• **What you should do**
Copy every line of the material below word for word, with no changes.

>> start Records provided

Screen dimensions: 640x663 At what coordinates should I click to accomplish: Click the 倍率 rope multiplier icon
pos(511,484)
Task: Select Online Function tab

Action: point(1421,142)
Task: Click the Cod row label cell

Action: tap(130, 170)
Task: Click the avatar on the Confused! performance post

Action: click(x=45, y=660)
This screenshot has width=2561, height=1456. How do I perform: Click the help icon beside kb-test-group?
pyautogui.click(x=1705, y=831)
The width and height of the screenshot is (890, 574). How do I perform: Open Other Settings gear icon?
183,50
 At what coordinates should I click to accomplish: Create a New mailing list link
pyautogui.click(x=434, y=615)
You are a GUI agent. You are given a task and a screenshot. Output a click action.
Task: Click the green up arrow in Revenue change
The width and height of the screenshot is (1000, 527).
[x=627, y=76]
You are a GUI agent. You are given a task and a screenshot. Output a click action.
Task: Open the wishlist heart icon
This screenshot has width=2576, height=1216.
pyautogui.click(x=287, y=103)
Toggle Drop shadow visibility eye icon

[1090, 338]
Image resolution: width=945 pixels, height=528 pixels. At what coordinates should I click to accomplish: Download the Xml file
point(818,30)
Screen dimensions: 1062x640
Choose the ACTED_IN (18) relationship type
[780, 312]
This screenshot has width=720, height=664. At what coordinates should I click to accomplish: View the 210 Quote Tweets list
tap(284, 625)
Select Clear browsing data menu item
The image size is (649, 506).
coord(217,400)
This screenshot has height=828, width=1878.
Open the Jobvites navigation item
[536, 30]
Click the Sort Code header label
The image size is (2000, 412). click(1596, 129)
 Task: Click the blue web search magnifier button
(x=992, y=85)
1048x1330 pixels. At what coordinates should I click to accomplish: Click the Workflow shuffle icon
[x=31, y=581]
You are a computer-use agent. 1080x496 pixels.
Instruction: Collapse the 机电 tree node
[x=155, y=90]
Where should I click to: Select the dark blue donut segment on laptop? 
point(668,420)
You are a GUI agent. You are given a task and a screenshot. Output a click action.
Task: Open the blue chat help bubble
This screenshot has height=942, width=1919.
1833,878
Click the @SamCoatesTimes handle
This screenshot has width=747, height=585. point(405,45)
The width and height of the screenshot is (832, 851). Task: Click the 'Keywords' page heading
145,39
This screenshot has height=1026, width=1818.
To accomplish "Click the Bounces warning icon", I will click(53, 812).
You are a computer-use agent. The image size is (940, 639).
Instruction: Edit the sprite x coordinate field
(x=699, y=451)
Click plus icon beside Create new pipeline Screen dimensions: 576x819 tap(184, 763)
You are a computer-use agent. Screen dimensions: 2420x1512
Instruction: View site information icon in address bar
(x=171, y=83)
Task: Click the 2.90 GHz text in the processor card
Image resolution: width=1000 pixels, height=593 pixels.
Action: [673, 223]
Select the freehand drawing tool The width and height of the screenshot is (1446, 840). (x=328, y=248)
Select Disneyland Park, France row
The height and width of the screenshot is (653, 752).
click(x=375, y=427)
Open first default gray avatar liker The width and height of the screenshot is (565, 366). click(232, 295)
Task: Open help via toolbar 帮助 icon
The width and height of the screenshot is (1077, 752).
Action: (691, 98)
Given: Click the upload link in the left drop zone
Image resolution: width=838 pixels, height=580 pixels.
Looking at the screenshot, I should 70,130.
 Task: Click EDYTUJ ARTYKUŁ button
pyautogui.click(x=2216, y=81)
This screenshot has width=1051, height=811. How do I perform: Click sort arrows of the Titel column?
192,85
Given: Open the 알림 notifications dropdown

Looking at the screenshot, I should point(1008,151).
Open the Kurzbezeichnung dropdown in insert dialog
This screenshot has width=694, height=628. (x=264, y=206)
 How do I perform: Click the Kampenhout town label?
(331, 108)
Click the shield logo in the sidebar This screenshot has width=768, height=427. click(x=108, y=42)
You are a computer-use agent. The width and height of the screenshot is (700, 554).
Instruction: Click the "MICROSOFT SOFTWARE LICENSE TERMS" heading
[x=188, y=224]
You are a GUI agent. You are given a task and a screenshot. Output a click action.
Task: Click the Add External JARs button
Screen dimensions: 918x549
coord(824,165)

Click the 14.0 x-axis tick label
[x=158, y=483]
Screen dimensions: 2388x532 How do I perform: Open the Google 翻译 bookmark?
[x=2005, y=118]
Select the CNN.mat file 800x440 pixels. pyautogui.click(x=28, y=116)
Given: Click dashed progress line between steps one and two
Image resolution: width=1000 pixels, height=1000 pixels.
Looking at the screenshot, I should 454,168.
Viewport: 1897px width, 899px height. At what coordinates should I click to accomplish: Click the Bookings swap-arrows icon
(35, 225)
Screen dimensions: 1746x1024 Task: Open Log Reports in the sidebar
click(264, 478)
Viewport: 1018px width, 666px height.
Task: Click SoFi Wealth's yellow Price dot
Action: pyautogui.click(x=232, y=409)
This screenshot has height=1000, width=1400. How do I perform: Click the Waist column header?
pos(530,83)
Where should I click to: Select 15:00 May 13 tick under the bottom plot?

>> end Records provided

• **Final result**
Screen dimensions: 640x663 At what coordinates should I click to accomplish: Click the 倍率 rope multiplier icon
pos(511,484)
Task: Select Online Function tab

Action: point(1421,142)
Task: Click the Cod row label cell

Action: tap(130, 170)
Task: Click the avatar on the Confused! performance post

Action: click(x=45, y=660)
This screenshot has width=2561, height=1456. How do I perform: Click the help icon beside kb-test-group?
pyautogui.click(x=1705, y=831)
The width and height of the screenshot is (890, 574). How do I perform: Open Other Settings gear icon?
183,50
 At what coordinates should I click to accomplish: Create a New mailing list link
pyautogui.click(x=434, y=615)
You are a GUI agent. You are given a task and a screenshot. Output a click action.
Task: Click the green up arrow in Revenue change
The width and height of the screenshot is (1000, 527).
[x=627, y=76]
You are a GUI agent. You are given a task and a screenshot. Output a click action.
Task: Open the wishlist heart icon
This screenshot has width=2576, height=1216.
pyautogui.click(x=287, y=103)
Toggle Drop shadow visibility eye icon

[1090, 338]
Image resolution: width=945 pixels, height=528 pixels. At what coordinates should I click to accomplish: Download the Xml file
point(818,30)
Screen dimensions: 1062x640
Choose the ACTED_IN (18) relationship type
[780, 312]
This screenshot has width=720, height=664. At what coordinates should I click to accomplish: View the 210 Quote Tweets list
tap(284, 625)
Select Clear browsing data menu item
The image size is (649, 506).
coord(217,400)
This screenshot has height=828, width=1878.
Open the Jobvites navigation item
[536, 30]
Click the Sort Code header label
The image size is (2000, 412). click(1596, 129)
 Task: Click the blue web search magnifier button
(x=992, y=85)
1048x1330 pixels. At what coordinates should I click to accomplish: Click the Workflow shuffle icon
[x=31, y=581]
You are a computer-use agent. 1080x496 pixels.
Instruction: Collapse the 机电 tree node
[x=155, y=90]
Where should I click to: Select the dark blue donut segment on laptop? 
point(668,420)
You are a GUI agent. You are given a task and a screenshot. Output a click action.
Task: Open the blue chat help bubble
This screenshot has height=942, width=1919.
1833,878
Click the @SamCoatesTimes handle
This screenshot has width=747, height=585. point(405,45)
The width and height of the screenshot is (832, 851). Task: Click the 'Keywords' page heading
145,39
This screenshot has height=1026, width=1818.
To accomplish "Click the Bounces warning icon", I will click(53, 812).
You are a computer-use agent. The image size is (940, 639).
Instruction: Edit the sprite x coordinate field
(x=699, y=451)
Click plus icon beside Create new pipeline Screen dimensions: 576x819 tap(184, 763)
You are a computer-use agent. Screen dimensions: 2420x1512
Instruction: View site information icon in address bar
(x=171, y=83)
Task: Click the 2.90 GHz text in the processor card
Image resolution: width=1000 pixels, height=593 pixels.
Action: [673, 223]
Select the freehand drawing tool The width and height of the screenshot is (1446, 840). (x=328, y=248)
Select Disneyland Park, France row
The height and width of the screenshot is (653, 752).
click(x=375, y=427)
Open first default gray avatar liker The width and height of the screenshot is (565, 366). click(232, 295)
Task: Open help via toolbar 帮助 icon
The width and height of the screenshot is (1077, 752).
Action: (691, 98)
Given: Click the upload link in the left drop zone
Image resolution: width=838 pixels, height=580 pixels.
Looking at the screenshot, I should 70,130.
 Task: Click EDYTUJ ARTYKUŁ button
pyautogui.click(x=2216, y=81)
This screenshot has width=1051, height=811. How do I perform: Click sort arrows of the Titel column?
192,85
Given: Open the 알림 notifications dropdown

Looking at the screenshot, I should point(1008,151).
Open the Kurzbezeichnung dropdown in insert dialog
This screenshot has width=694, height=628. (x=264, y=206)
 How do I perform: Click the Kampenhout town label?
(331, 108)
Click the shield logo in the sidebar This screenshot has width=768, height=427. click(x=108, y=42)
You are a computer-use agent. The width and height of the screenshot is (700, 554).
Instruction: Click the "MICROSOFT SOFTWARE LICENSE TERMS" heading
[x=188, y=224]
You are a GUI agent. You are given a task and a screenshot. Output a click action.
Task: Click the Add External JARs button
Screen dimensions: 918x549
coord(824,165)

Click the 14.0 x-axis tick label
[x=158, y=483]
Screen dimensions: 2388x532 How do I perform: Open the Google 翻译 bookmark?
[x=2005, y=118]
Select the CNN.mat file 800x440 pixels. pyautogui.click(x=28, y=116)
Given: Click dashed progress line between steps one and two
Image resolution: width=1000 pixels, height=1000 pixels.
Looking at the screenshot, I should 454,168.
Viewport: 1897px width, 899px height. At what coordinates should I click to accomplish: Click the Bookings swap-arrows icon
(35, 225)
Screen dimensions: 1746x1024 Task: Open Log Reports in the sidebar
click(264, 478)
Viewport: 1018px width, 666px height.
Task: Click SoFi Wealth's yellow Price dot
Action: pyautogui.click(x=232, y=409)
This screenshot has height=1000, width=1400. How do I perform: Click the Waist column header?
pos(530,83)
Where should I click to: Select 15:00 May 13 tick under the bottom plot?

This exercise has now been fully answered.